Required work: Please go through the records below and return every line holding the word "computer".

Study material:

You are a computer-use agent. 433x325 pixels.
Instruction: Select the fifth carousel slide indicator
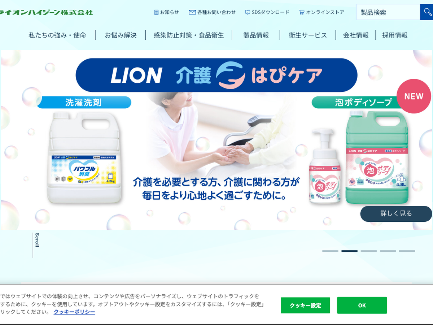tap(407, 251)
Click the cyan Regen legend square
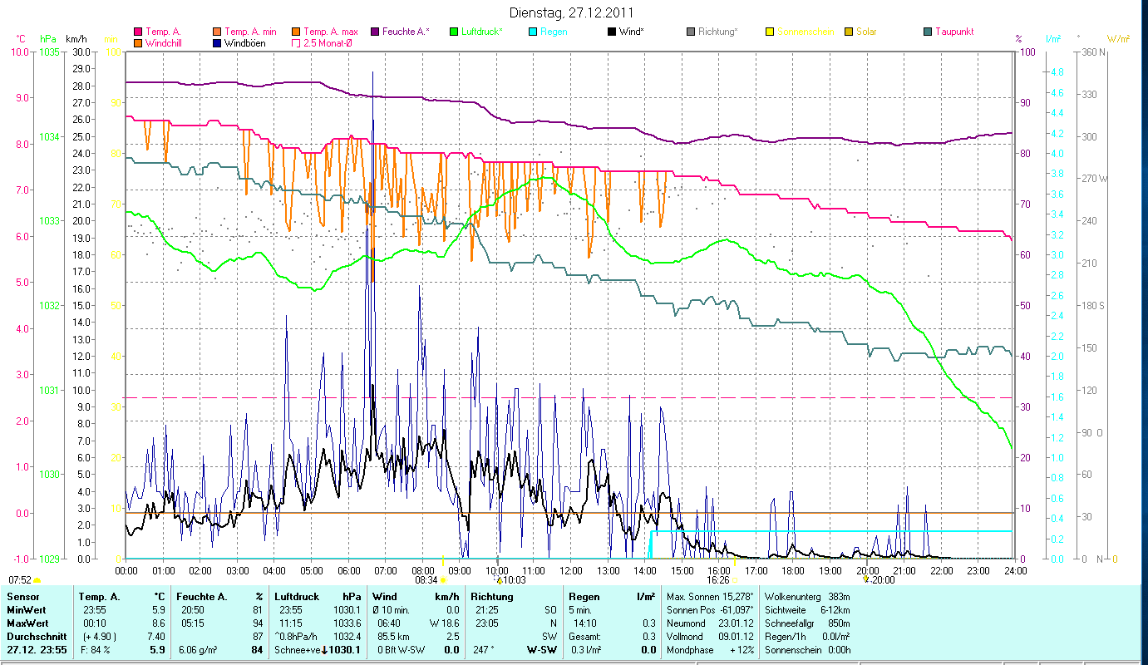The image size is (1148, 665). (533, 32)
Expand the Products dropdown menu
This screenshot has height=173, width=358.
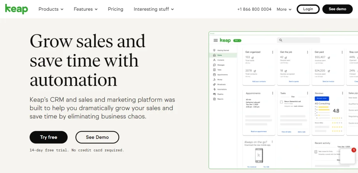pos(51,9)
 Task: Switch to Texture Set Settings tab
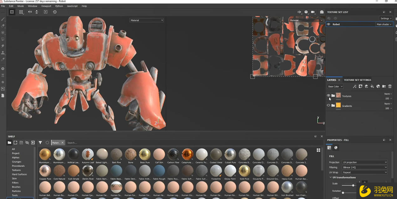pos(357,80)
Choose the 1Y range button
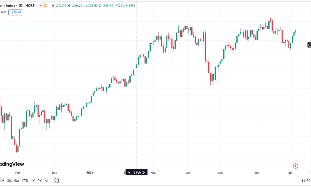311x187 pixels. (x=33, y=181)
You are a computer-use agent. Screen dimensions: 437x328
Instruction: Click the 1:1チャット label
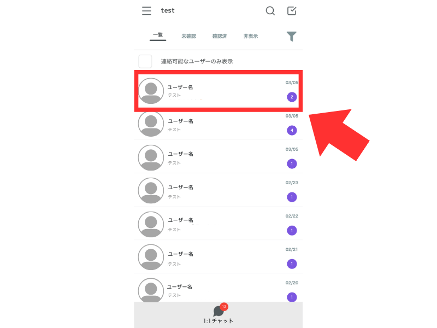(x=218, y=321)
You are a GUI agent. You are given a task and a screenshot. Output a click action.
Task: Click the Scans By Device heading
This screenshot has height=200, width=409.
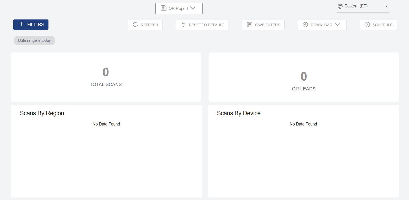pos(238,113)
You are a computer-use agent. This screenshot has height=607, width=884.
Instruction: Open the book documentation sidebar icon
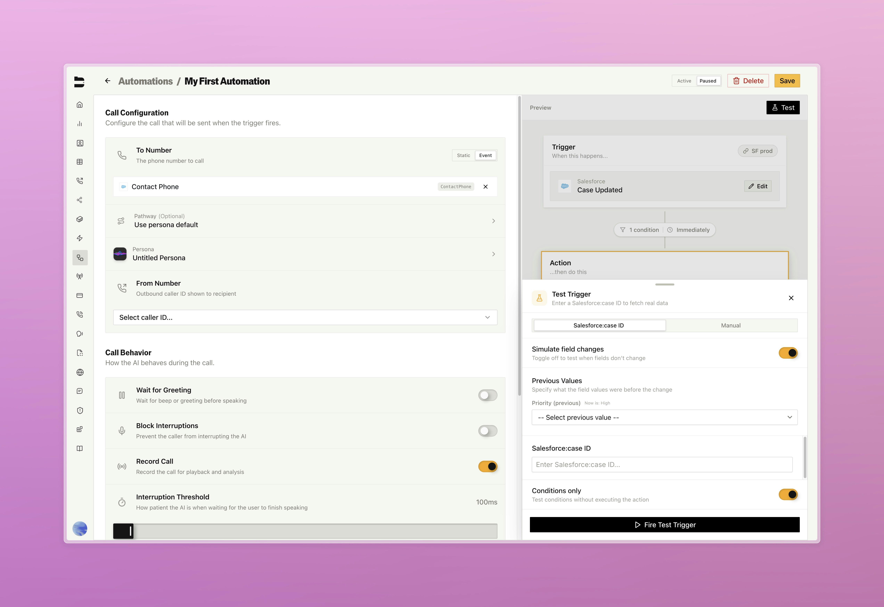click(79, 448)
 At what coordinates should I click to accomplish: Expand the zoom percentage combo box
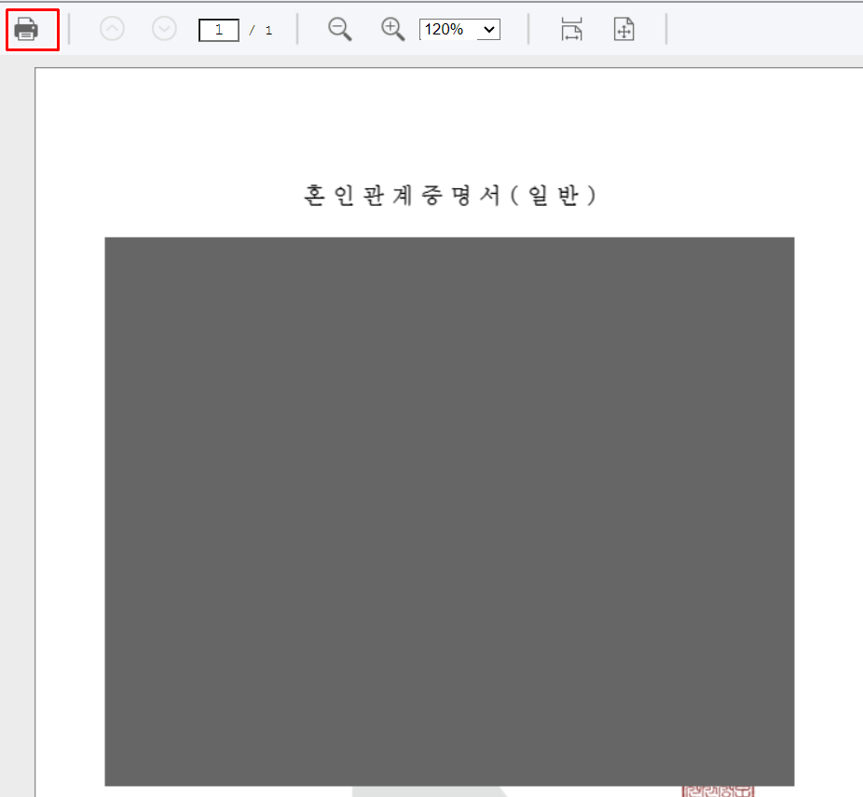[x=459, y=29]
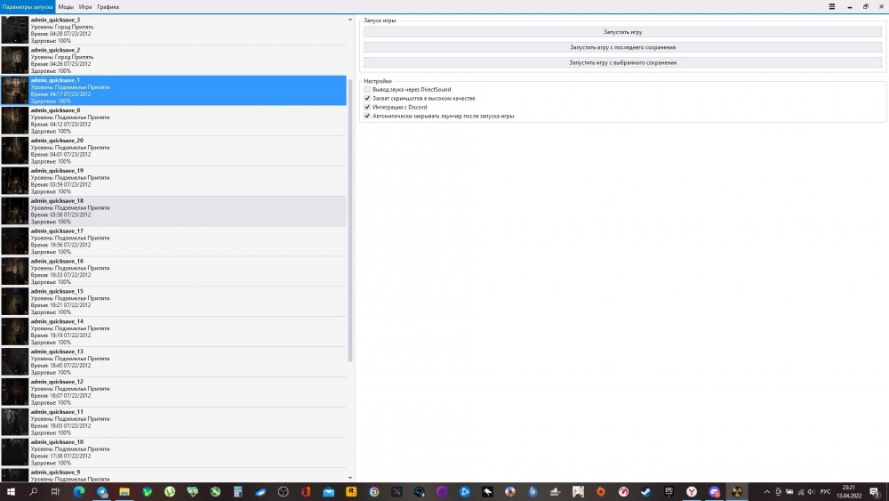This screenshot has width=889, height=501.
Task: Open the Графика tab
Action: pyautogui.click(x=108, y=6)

==

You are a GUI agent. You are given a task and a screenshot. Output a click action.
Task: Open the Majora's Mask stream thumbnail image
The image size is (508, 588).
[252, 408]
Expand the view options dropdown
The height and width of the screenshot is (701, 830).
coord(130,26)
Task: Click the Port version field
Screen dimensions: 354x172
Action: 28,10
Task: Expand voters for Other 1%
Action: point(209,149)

Worked solution:
You are a computer-use agent. 433x325 pixels.
You are a computer-use agent. Screen dimensions: 437x328
You are a computer-use agent. This screenshot has height=607, width=884.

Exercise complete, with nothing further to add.